I sometimes wonder if Fine Gael and Labour really grasp the magnitude of the task they face if they are to win power next year. In the Examiner today Harry McGee reminds us that Fine Gael needs to almost double its seats and that "politicians (and the media) sometimes forget that politics is about ideas and the ordering of society, not personalities or image". As of right now the headline on RTEs news page is "Fine Gael discuss policies at Ard Fheis". Well if that doesn't get the pulse racing! Now I'm all for policies but it would be good to see them linked to some ideas, in terms of a clear vision of what direction the party wants to take us.

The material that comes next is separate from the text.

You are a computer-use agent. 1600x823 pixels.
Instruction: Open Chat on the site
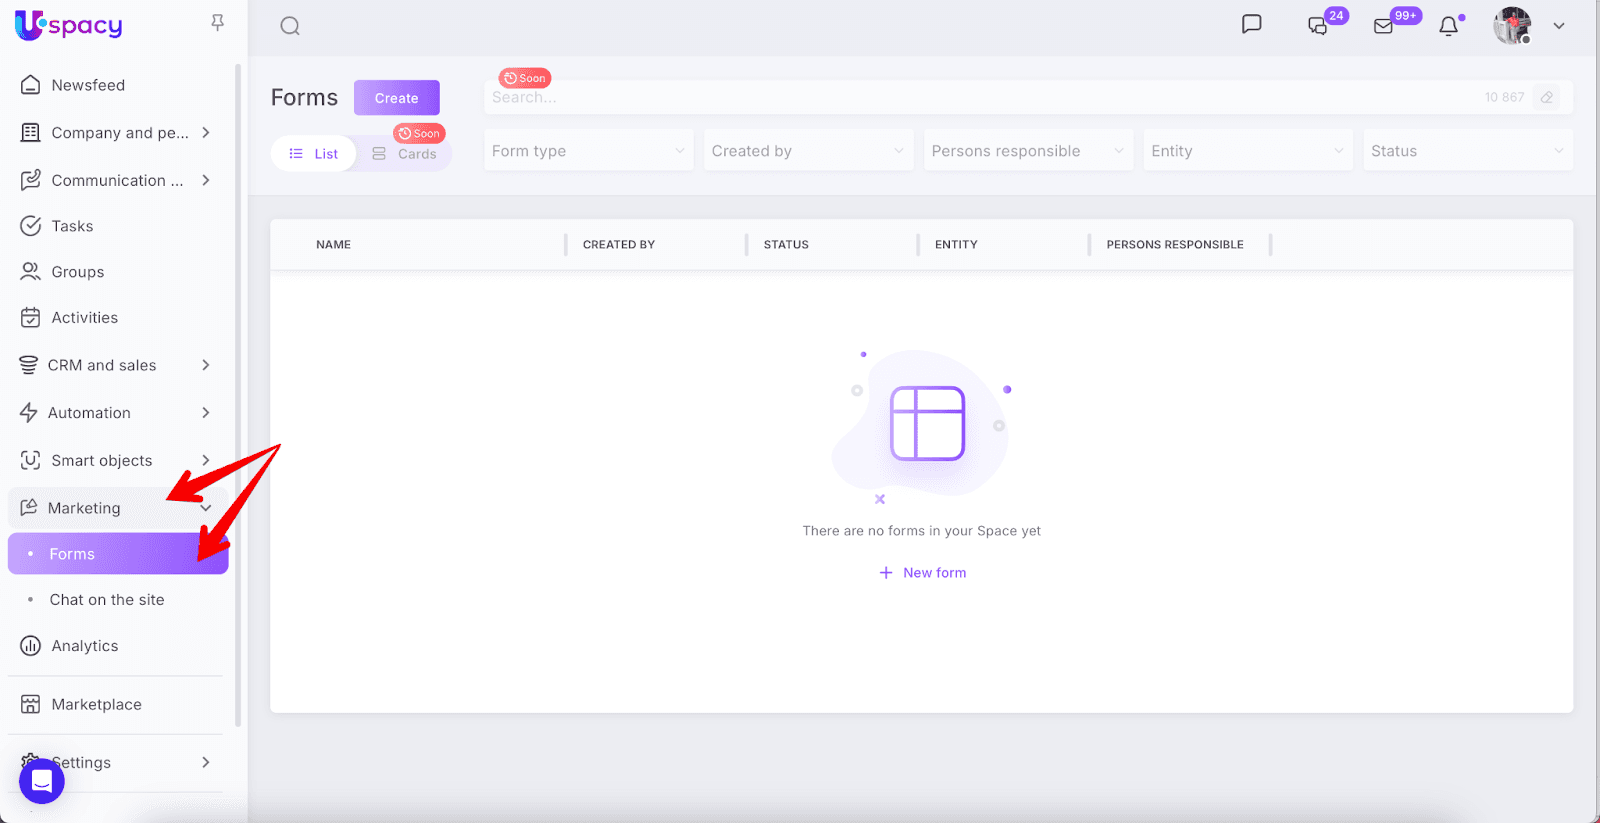107,600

The same goes for Labour. Last week Cian made some very good points in a post on the Irish Election site:
[T]he Labour party has failed to find anything resembling momentum in the past years, the tenure of Rabbitte has steadied the ship at around 11%-13%. For a party like Labour this is not good enough. The evidence from the Greens suggests that when the issues of the day are your bread and butter there is support for a party that can be strong on their message. The Labour party need to generate their own message and get it out. They need to grab the national debate by the scruff of the neck and bring themselves kicking and screaming past 15% and on toward 20%.
Not much more I can add to that. If the opposition fail to generate message and momentum based on some coherent ideas that they claim as their own, the voters will probably, by default, reward Fianna Fáil with another term in office. In 2002 the voters took out their frustration by recasting the opposition. The Fine Gael - Labour pact only makes sense if people are convinced they provide an alternative. Clarity of choice is only one half of a potentially winning strategy. Do they think that they're going to sleepwalk their way into power? Please let us have some ideas. Incidentally, try and Google "Irish political ideas" and look at the paucity of hits. The most interesting thing there is a book on political thought in Eighteenth-Century Ireland.